I could go to the polling booth and write ‘none of the above’, but that would imply that I thought there was an ideal party which could represent me, just not present now. But this would be a delusion. I am pledging to make not vote because I am pledging to be the change I want to see myself.
In Ekklesia’s paper, Vote for What You Believe In, voting is an act of witness and ‘a signal of what it is you stand up for’. Refusing to vote counts as ‘a matter of conscience in particular circumstances’. But refusing to vote is also an act of witness. Refusing to vote is also standing up for something.

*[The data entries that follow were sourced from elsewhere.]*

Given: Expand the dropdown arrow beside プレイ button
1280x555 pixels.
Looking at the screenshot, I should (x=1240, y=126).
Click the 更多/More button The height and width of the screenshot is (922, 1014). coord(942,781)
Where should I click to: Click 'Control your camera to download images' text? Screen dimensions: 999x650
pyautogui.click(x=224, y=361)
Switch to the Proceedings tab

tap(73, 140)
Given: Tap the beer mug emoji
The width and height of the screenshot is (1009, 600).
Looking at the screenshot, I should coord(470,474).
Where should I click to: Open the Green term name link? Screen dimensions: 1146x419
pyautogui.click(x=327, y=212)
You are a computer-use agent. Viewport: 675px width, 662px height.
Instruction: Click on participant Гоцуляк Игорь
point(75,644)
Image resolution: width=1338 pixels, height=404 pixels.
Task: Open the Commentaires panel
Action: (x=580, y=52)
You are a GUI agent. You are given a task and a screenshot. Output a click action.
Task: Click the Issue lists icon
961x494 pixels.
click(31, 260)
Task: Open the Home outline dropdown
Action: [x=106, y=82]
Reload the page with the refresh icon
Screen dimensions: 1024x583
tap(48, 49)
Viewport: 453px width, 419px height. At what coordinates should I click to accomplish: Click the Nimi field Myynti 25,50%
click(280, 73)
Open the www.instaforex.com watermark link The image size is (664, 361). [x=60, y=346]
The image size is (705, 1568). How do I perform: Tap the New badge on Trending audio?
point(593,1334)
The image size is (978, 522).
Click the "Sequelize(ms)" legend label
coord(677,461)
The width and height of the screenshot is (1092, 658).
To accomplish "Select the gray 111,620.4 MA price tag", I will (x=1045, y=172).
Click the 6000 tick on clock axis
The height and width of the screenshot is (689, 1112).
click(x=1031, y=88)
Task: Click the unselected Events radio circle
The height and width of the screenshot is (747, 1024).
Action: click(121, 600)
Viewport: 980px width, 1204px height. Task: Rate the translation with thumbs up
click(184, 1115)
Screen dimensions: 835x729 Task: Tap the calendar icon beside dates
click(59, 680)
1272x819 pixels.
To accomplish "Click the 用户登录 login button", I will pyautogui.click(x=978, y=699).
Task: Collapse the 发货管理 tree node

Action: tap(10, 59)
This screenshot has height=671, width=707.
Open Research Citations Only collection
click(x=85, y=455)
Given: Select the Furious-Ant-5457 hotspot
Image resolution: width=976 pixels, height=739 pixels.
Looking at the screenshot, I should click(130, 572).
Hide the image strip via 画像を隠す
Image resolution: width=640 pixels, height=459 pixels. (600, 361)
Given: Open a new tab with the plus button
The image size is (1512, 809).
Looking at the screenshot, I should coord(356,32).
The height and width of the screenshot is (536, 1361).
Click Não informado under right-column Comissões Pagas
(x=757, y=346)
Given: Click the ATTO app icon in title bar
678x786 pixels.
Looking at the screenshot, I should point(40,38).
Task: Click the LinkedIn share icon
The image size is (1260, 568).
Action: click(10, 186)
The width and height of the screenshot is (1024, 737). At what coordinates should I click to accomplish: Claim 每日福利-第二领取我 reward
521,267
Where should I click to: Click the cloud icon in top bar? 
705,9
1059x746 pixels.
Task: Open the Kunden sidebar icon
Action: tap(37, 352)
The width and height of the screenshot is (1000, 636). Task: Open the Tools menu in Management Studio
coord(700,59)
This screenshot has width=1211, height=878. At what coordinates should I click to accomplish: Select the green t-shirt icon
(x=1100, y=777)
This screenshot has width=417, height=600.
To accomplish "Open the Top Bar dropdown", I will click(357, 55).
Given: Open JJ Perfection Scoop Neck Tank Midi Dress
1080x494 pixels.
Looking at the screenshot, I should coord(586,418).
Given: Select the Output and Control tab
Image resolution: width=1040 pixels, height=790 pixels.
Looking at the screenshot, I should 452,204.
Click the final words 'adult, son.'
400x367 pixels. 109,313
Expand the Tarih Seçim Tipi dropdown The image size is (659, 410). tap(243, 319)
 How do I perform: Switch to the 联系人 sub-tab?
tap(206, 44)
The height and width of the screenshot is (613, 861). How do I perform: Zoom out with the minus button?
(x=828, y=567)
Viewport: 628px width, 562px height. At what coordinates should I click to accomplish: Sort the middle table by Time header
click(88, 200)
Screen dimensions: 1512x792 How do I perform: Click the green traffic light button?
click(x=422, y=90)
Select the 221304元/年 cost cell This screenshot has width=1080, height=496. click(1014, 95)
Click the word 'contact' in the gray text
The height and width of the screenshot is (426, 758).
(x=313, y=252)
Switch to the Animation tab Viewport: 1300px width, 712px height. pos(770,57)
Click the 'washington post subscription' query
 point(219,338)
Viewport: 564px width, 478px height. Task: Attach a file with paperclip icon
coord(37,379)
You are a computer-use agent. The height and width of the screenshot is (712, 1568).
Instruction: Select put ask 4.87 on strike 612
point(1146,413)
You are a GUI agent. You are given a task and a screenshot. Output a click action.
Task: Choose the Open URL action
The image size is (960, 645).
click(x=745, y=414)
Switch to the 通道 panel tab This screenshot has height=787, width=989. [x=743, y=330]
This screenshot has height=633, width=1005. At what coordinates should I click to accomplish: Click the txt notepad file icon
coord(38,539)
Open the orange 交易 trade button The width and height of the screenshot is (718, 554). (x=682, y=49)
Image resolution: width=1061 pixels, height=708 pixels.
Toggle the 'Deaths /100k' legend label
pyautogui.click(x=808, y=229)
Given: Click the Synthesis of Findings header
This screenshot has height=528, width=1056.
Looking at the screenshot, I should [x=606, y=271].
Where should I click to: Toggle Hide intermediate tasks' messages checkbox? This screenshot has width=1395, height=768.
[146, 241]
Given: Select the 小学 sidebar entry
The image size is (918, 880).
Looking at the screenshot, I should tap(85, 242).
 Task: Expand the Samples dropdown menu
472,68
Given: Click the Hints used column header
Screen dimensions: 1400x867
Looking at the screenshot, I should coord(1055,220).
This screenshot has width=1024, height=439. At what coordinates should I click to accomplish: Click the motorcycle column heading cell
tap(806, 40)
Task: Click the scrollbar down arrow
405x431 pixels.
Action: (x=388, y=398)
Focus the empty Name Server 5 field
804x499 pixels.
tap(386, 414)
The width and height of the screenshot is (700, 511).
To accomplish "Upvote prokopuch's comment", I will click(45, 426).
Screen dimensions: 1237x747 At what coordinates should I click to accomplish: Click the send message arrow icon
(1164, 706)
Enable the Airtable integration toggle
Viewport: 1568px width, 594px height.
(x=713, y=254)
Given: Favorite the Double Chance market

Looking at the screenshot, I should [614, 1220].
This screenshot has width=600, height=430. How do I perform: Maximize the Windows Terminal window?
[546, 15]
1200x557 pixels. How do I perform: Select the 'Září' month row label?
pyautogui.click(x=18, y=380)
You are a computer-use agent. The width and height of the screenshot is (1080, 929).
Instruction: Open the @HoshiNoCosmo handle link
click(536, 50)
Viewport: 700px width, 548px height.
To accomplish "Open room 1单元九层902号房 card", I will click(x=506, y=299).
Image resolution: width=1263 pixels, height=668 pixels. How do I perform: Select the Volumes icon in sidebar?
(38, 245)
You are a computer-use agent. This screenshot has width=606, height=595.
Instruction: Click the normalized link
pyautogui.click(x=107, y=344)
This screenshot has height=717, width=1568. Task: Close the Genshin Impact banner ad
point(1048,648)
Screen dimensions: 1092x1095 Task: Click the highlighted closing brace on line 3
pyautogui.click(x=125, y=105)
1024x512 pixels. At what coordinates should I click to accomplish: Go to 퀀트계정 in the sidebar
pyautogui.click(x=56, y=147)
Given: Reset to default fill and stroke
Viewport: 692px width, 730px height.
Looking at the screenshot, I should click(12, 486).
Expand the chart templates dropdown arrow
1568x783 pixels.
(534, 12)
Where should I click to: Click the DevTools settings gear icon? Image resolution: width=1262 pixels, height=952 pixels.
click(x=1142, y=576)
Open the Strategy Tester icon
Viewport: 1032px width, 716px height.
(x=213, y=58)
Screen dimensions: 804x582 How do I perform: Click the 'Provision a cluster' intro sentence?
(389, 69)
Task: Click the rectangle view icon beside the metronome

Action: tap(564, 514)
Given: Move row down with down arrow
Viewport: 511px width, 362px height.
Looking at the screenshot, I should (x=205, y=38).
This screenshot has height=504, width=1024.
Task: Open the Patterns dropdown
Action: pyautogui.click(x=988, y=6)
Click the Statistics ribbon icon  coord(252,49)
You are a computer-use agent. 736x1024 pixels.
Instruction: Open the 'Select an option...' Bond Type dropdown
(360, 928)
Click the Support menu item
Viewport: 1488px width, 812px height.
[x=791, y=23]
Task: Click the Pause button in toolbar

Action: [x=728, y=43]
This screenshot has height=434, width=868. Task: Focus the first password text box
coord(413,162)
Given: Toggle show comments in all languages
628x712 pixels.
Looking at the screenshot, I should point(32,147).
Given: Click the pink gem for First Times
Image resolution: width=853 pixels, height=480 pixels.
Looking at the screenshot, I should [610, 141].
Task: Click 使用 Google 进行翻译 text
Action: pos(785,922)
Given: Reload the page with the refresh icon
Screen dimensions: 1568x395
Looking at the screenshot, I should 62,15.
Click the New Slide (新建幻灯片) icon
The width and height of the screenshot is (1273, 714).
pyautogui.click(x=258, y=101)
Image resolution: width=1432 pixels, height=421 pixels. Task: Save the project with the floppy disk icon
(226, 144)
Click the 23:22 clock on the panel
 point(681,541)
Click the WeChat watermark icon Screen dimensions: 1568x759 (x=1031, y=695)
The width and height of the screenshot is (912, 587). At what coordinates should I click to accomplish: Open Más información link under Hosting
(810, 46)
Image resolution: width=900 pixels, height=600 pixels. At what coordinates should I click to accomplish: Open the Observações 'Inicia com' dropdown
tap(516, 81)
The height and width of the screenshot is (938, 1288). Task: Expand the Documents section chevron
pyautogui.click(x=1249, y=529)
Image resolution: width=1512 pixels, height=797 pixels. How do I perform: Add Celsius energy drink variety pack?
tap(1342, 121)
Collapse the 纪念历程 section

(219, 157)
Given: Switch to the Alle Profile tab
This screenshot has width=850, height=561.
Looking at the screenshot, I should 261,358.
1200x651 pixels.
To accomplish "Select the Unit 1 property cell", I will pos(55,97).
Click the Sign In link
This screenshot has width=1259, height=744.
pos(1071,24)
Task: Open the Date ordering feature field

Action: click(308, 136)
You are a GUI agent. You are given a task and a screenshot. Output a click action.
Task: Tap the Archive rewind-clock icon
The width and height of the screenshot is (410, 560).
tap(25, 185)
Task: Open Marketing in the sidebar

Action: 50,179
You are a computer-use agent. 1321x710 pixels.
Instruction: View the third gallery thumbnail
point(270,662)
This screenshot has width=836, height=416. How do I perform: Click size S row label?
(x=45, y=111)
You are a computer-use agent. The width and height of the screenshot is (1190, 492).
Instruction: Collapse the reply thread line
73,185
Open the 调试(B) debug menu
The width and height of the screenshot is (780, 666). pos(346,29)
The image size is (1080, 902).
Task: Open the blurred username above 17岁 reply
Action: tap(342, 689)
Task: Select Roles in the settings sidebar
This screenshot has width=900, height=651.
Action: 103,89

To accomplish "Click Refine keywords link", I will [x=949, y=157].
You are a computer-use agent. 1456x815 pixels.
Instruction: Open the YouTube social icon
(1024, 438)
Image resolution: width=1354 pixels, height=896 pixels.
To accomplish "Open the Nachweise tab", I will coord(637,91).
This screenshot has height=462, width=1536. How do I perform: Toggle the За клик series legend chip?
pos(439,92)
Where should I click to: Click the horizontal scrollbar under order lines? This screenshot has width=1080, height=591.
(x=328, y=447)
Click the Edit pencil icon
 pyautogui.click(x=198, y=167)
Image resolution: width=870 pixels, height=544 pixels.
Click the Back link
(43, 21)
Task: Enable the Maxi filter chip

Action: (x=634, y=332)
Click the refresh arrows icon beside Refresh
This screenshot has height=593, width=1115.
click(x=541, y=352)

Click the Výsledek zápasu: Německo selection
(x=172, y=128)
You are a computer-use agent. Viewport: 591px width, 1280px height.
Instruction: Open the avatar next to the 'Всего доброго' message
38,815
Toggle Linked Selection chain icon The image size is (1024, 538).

I am part of the wider Catholic Worker community in London. The Catholic worker is a movement in the Christian anarchist tradition. Through living alongside the poor and dispossessed, through nonviolent direct action, through being part of the sharing and giving economy, the London Catholic Worker’s act of witness is a daily example of lived resistance against the power and violence of the state. Through roundtable discussion and regular bible study, particularly the Sermon on the Mount I realise Jesus is leading me to follow an subversive, anarchist path. I am unable to vote for a party, for any party, that will inevitably do the opposite of what Jesus asks.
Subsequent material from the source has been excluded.